* [Input data]
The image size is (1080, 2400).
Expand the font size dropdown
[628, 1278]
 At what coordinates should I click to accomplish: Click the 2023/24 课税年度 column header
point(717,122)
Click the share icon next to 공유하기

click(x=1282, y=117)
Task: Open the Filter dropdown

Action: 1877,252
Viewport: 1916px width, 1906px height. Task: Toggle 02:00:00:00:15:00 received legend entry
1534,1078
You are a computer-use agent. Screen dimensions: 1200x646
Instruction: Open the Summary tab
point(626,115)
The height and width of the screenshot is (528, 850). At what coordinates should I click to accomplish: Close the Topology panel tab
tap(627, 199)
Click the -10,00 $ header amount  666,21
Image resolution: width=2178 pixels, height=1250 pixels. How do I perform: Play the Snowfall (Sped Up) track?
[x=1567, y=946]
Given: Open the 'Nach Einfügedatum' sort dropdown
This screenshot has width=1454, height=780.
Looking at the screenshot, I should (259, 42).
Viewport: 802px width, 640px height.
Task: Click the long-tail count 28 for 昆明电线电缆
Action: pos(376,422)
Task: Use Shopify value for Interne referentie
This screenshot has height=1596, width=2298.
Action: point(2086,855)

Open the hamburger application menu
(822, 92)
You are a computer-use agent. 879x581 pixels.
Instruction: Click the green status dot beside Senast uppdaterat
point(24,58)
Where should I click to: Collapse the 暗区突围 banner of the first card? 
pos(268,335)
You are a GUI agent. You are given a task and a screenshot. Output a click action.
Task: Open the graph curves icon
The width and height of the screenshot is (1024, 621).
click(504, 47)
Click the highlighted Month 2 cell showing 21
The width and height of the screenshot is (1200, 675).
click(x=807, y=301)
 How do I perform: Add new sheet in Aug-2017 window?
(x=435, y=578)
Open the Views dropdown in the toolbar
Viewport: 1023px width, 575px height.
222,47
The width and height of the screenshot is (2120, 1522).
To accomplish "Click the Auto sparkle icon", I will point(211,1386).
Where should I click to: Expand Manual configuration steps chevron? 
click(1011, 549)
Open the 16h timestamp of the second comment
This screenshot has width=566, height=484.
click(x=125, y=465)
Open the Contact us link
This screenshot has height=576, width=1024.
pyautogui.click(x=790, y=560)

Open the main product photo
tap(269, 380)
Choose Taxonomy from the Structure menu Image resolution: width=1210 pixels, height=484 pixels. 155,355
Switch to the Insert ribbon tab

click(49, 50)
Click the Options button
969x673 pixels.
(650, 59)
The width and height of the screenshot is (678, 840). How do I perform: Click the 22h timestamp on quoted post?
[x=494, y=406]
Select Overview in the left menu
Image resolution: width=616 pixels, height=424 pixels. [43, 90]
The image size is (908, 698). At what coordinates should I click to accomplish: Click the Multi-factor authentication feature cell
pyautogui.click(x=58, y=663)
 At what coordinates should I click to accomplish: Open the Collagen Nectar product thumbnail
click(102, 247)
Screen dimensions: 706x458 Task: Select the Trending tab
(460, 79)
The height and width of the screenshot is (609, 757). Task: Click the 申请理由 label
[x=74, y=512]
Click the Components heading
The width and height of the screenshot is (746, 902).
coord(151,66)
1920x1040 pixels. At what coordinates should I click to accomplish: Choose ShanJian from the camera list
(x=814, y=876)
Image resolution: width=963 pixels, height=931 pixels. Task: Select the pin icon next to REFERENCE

* [Task goal]
Transcribe every line of the records, keeping each one exact.

* [Result for this task]
The image size is (1080, 2400).
Expand the font size dropdown
[628, 1278]
 At what coordinates should I click to accomplish: Click the 2023/24 课税年度 column header
point(717,122)
Click the share icon next to 공유하기

click(x=1282, y=117)
Task: Open the Filter dropdown

Action: 1877,252
Viewport: 1916px width, 1906px height. Task: Toggle 02:00:00:00:15:00 received legend entry
1534,1078
You are a computer-use agent. Screen dimensions: 1200x646
Instruction: Open the Summary tab
point(626,115)
The height and width of the screenshot is (528, 850). At what coordinates should I click to accomplish: Close the Topology panel tab
tap(627, 199)
Click the -10,00 $ header amount  666,21
Image resolution: width=2178 pixels, height=1250 pixels. How do I perform: Play the Snowfall (Sped Up) track?
[x=1567, y=946]
Given: Open the 'Nach Einfügedatum' sort dropdown
This screenshot has width=1454, height=780.
Looking at the screenshot, I should (259, 42).
Viewport: 802px width, 640px height.
Task: Click the long-tail count 28 for 昆明电线电缆
Action: pos(376,422)
Task: Use Shopify value for Interne referentie
This screenshot has height=1596, width=2298.
Action: point(2086,855)

Open the hamburger application menu
(822, 92)
You are a computer-use agent. 879x581 pixels.
Instruction: Click the green status dot beside Senast uppdaterat
point(24,58)
Where should I click to: Collapse the 暗区突围 banner of the first card? 
pos(268,335)
You are a GUI agent. You are given a task and a screenshot. Output a click action.
Task: Open the graph curves icon
The width and height of the screenshot is (1024, 621).
click(504, 47)
Click the highlighted Month 2 cell showing 21
The width and height of the screenshot is (1200, 675).
click(x=807, y=301)
 How do I perform: Add new sheet in Aug-2017 window?
(x=435, y=578)
Open the Views dropdown in the toolbar
Viewport: 1023px width, 575px height.
222,47
The width and height of the screenshot is (2120, 1522).
To accomplish "Click the Auto sparkle icon", I will point(211,1386).
Where should I click to: Expand Manual configuration steps chevron? 
click(1011, 549)
Open the 16h timestamp of the second comment
This screenshot has width=566, height=484.
click(x=125, y=465)
Open the Contact us link
This screenshot has height=576, width=1024.
pyautogui.click(x=790, y=560)

Open the main product photo
tap(269, 380)
Choose Taxonomy from the Structure menu Image resolution: width=1210 pixels, height=484 pixels. 155,355
Switch to the Insert ribbon tab

click(49, 50)
Click the Options button
969x673 pixels.
(650, 59)
The width and height of the screenshot is (678, 840). How do I perform: Click the 22h timestamp on quoted post?
[x=494, y=406]
Select Overview in the left menu
Image resolution: width=616 pixels, height=424 pixels. [43, 90]
The image size is (908, 698). At what coordinates should I click to accomplish: Click the Multi-factor authentication feature cell
pyautogui.click(x=58, y=663)
 At what coordinates should I click to accomplish: Open the Collagen Nectar product thumbnail
click(102, 247)
Screen dimensions: 706x458 Task: Select the Trending tab
(460, 79)
The height and width of the screenshot is (609, 757). Task: Click the 申请理由 label
[x=74, y=512]
Click the Components heading
The width and height of the screenshot is (746, 902).
coord(151,66)
1920x1040 pixels. At what coordinates should I click to accomplish: Choose ShanJian from the camera list
(x=814, y=876)
Image resolution: width=963 pixels, height=931 pixels. Task: Select the pin icon next to REFERENCE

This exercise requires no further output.